> **YOUR TASK**: Extract every line of the data below that contains the word "agent", with matching case.

> **RECORDS PROVIDED**:

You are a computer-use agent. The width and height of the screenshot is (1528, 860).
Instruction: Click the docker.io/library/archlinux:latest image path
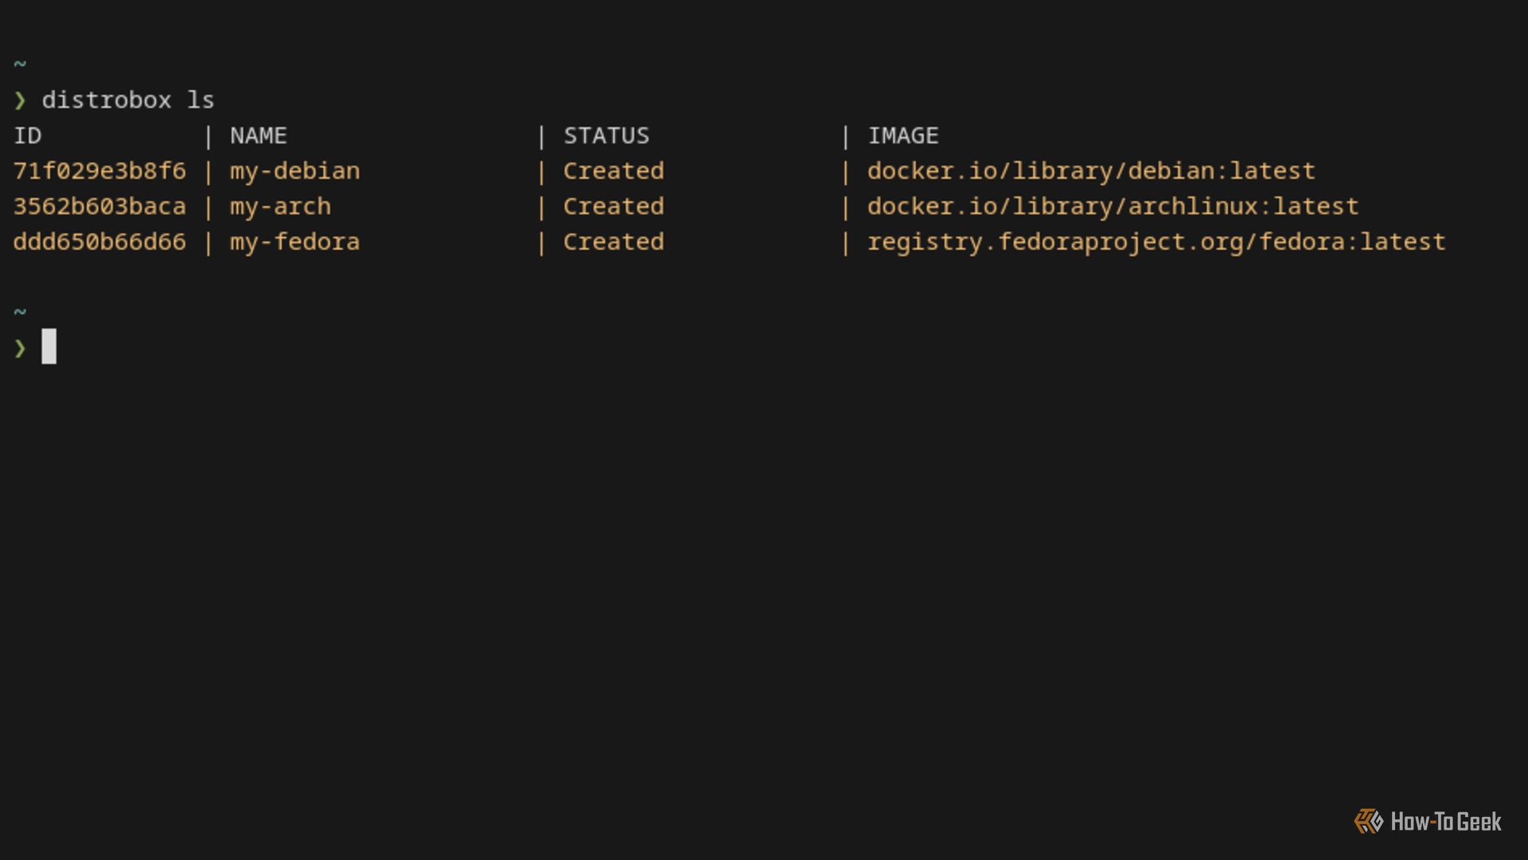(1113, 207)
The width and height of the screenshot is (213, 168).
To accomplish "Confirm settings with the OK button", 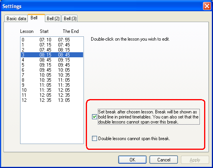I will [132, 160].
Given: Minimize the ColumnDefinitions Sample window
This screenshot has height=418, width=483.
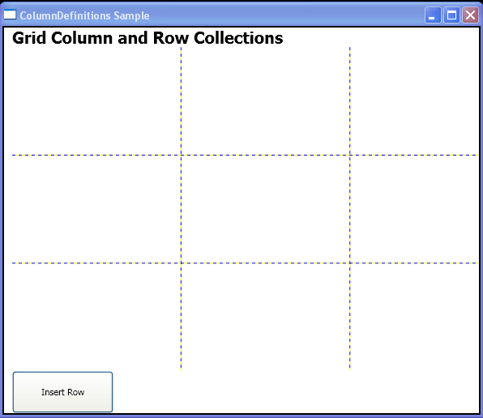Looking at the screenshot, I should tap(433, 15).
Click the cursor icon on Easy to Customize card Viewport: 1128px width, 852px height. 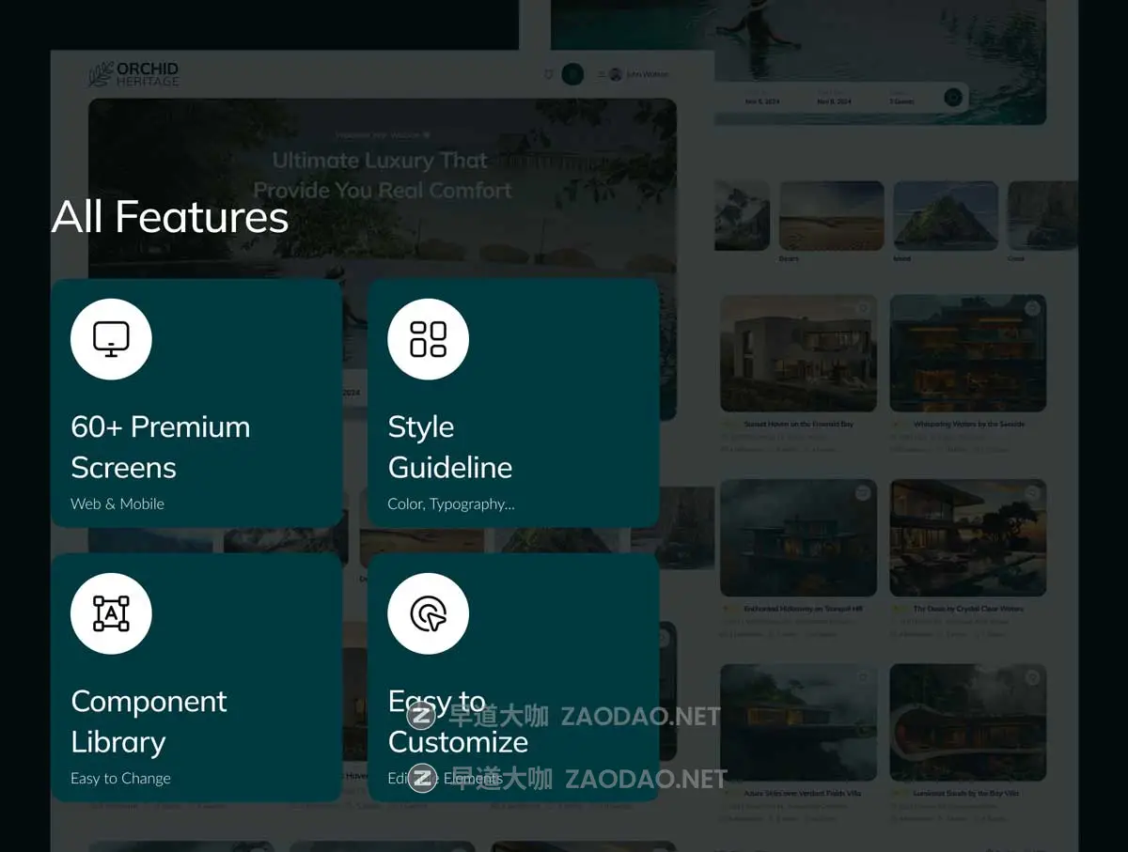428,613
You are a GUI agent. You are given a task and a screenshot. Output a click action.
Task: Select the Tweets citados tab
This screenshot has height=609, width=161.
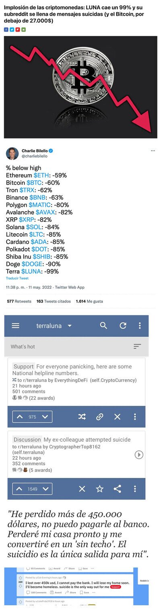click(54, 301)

> **EXERCISE OUTPUT**:
You are a computer-use agent. The width and height of the screenshot is (1528, 860).
You are a GUI agent. You are given a task and a screenshot. Output a click action.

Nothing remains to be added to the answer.